» **WORK TO COMPLETE**
Search the records for the word "message" and pick out every line that has it.

[[ TASK DATA, beginning ]]

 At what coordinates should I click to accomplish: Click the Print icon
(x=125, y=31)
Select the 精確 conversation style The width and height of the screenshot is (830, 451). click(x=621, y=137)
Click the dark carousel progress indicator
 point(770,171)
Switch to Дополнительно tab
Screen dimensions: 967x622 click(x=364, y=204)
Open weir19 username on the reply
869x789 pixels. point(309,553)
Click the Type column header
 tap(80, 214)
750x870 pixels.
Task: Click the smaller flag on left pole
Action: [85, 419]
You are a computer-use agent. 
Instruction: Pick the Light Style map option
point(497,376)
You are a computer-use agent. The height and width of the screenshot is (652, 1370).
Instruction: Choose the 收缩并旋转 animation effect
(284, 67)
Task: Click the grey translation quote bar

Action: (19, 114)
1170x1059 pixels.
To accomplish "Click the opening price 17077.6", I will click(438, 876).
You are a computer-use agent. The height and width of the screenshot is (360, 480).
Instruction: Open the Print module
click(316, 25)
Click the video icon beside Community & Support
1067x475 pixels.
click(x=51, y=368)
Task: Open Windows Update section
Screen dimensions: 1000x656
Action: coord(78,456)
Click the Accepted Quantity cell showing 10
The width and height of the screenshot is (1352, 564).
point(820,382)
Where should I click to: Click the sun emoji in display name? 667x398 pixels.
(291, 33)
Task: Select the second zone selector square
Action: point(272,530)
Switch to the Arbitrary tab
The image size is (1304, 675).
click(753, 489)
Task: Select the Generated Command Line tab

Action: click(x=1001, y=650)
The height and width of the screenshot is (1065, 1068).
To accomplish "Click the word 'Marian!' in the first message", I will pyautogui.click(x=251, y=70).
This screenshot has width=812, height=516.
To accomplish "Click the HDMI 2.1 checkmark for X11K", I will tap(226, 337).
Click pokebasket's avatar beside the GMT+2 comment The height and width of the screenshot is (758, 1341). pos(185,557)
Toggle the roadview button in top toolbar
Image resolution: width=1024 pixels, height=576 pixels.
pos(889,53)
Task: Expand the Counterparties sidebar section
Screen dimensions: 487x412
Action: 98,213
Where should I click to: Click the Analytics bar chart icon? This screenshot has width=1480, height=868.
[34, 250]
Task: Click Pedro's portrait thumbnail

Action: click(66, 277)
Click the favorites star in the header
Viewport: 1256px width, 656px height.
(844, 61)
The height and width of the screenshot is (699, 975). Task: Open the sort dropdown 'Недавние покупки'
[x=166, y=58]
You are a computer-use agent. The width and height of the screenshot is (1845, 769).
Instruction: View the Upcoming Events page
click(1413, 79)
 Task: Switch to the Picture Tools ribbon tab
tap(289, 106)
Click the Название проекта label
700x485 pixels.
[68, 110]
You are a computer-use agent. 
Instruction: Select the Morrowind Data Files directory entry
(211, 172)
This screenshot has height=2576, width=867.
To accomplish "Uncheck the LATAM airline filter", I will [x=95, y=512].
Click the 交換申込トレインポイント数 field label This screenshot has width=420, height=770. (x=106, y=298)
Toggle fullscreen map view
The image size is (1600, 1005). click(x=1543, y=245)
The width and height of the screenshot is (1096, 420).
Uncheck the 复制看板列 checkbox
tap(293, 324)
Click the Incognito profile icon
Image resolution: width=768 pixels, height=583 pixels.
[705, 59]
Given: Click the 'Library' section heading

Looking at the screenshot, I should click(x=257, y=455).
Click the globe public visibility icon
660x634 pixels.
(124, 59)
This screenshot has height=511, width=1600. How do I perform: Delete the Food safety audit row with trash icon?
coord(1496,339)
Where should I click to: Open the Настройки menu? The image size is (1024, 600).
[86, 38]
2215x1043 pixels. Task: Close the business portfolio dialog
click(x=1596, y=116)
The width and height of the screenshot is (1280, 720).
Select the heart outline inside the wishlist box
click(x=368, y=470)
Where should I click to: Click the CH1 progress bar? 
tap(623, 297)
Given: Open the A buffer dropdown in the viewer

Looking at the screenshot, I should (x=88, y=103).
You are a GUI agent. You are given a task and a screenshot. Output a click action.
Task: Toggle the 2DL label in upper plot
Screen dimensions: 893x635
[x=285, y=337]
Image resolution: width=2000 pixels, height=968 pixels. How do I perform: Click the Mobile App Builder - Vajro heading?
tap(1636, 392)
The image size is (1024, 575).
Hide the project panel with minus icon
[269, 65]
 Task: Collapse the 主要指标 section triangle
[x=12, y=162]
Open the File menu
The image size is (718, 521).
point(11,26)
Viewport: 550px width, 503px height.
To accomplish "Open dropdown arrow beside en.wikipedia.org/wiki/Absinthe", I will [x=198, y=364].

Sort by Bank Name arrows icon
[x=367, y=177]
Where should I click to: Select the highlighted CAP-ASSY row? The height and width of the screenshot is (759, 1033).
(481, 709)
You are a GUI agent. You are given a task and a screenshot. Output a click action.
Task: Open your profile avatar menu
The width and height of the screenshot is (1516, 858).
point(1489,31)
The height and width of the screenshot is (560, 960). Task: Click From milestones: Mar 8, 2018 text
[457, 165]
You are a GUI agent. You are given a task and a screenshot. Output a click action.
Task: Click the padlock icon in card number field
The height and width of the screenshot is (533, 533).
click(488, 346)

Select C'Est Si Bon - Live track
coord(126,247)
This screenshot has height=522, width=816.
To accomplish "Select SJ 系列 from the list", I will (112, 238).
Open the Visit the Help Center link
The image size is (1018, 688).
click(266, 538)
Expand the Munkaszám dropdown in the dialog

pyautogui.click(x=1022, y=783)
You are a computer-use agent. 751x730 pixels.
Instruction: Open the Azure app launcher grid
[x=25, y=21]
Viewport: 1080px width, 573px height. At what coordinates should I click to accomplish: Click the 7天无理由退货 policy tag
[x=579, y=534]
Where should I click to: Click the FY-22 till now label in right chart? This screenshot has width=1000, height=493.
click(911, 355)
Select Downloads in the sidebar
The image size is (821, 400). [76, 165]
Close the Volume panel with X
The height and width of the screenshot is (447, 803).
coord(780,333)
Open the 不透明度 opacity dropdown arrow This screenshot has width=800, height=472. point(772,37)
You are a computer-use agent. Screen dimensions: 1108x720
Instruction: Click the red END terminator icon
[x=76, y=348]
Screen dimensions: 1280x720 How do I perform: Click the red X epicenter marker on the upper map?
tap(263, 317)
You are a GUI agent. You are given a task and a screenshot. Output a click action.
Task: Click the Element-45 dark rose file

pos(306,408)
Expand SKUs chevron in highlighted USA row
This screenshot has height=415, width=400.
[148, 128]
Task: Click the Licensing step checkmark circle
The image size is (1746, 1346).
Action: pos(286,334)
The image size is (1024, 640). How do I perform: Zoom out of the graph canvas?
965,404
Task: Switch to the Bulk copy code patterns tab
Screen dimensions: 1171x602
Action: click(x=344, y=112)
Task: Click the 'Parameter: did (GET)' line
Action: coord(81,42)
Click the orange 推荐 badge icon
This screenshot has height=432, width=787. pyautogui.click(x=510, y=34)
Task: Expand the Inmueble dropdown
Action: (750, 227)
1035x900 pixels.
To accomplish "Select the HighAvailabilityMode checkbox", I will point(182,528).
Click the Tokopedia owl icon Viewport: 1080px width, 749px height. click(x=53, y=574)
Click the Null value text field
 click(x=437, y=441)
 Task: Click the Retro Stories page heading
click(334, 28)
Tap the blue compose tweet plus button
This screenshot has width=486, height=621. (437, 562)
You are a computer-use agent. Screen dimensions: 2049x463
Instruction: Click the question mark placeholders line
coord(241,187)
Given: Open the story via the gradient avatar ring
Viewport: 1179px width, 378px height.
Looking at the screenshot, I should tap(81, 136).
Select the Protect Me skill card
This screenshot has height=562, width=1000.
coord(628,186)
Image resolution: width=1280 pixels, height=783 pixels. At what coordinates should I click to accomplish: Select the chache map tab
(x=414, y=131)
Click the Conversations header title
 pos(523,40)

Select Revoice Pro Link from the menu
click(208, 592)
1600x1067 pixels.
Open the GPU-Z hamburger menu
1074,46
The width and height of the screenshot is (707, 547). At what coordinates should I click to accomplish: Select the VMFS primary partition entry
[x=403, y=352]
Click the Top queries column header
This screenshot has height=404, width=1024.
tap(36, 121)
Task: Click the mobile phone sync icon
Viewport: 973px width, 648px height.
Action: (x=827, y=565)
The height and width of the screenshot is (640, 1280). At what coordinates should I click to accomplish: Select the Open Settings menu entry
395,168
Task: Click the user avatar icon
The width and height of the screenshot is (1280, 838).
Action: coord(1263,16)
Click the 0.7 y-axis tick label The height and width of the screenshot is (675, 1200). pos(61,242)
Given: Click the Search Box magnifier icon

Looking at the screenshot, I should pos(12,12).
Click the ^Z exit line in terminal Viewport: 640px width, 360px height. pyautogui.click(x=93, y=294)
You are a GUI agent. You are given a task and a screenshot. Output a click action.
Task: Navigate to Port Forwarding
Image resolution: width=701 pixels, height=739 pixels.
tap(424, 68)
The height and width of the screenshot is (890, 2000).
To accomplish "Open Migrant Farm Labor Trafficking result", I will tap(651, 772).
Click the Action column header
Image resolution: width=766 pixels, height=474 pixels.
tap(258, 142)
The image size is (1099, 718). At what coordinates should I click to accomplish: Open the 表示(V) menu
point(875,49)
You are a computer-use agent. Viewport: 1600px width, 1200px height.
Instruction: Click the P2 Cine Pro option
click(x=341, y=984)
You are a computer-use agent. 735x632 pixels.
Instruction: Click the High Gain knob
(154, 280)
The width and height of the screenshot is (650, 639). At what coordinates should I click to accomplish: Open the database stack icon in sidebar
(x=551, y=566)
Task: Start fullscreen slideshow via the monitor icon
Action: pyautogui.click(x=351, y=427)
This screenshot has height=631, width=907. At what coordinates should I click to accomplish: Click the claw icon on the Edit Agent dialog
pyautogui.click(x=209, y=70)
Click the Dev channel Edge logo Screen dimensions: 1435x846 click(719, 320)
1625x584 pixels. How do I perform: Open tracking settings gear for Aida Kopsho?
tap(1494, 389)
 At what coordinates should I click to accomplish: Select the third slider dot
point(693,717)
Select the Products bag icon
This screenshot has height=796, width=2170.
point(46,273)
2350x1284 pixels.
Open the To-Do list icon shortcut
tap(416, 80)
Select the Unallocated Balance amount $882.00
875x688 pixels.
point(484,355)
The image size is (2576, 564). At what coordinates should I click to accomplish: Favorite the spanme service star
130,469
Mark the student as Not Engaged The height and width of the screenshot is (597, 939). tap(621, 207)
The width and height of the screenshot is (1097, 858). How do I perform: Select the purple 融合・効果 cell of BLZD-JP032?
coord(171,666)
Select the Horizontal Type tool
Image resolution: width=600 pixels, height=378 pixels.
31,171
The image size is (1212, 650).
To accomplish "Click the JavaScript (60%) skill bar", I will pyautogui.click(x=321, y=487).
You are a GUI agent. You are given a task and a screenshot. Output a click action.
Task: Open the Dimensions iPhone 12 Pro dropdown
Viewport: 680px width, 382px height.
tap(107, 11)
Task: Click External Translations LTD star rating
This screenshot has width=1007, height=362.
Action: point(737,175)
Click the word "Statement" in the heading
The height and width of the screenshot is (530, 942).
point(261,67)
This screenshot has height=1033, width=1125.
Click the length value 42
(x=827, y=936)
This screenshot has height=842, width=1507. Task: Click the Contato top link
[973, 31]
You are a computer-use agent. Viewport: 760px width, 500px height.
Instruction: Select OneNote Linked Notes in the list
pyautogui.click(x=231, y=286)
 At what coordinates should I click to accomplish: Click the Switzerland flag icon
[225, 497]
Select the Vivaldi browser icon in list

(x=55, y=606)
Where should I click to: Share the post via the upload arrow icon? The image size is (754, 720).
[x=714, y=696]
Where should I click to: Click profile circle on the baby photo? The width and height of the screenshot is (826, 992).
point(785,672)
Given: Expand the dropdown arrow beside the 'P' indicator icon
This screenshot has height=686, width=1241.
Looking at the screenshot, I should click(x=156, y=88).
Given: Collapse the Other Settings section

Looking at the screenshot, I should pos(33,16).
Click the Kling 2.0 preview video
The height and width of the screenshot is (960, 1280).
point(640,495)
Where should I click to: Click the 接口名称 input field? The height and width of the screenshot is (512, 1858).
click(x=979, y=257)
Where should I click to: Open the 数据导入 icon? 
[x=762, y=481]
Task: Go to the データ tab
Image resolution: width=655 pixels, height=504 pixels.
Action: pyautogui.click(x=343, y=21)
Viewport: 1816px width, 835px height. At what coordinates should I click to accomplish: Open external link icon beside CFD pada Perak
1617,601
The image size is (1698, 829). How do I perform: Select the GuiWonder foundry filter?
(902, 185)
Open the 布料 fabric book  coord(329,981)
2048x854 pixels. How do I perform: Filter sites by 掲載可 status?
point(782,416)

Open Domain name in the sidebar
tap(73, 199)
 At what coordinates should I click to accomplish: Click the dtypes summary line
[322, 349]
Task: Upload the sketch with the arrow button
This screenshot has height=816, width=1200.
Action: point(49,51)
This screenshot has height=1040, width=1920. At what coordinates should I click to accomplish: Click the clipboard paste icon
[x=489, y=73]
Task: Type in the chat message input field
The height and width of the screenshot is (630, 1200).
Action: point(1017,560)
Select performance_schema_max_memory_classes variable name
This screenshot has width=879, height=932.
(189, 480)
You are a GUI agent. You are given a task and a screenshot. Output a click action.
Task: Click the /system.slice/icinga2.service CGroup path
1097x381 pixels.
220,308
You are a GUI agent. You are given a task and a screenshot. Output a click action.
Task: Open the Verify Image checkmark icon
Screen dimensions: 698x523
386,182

[[ TASK DATA, end ]]

» **ANSWER TO THIS TASK**
To accomplish "Click the word 'Marian!' in the first message", I will pyautogui.click(x=251, y=70).
Task: Type in the chat message input field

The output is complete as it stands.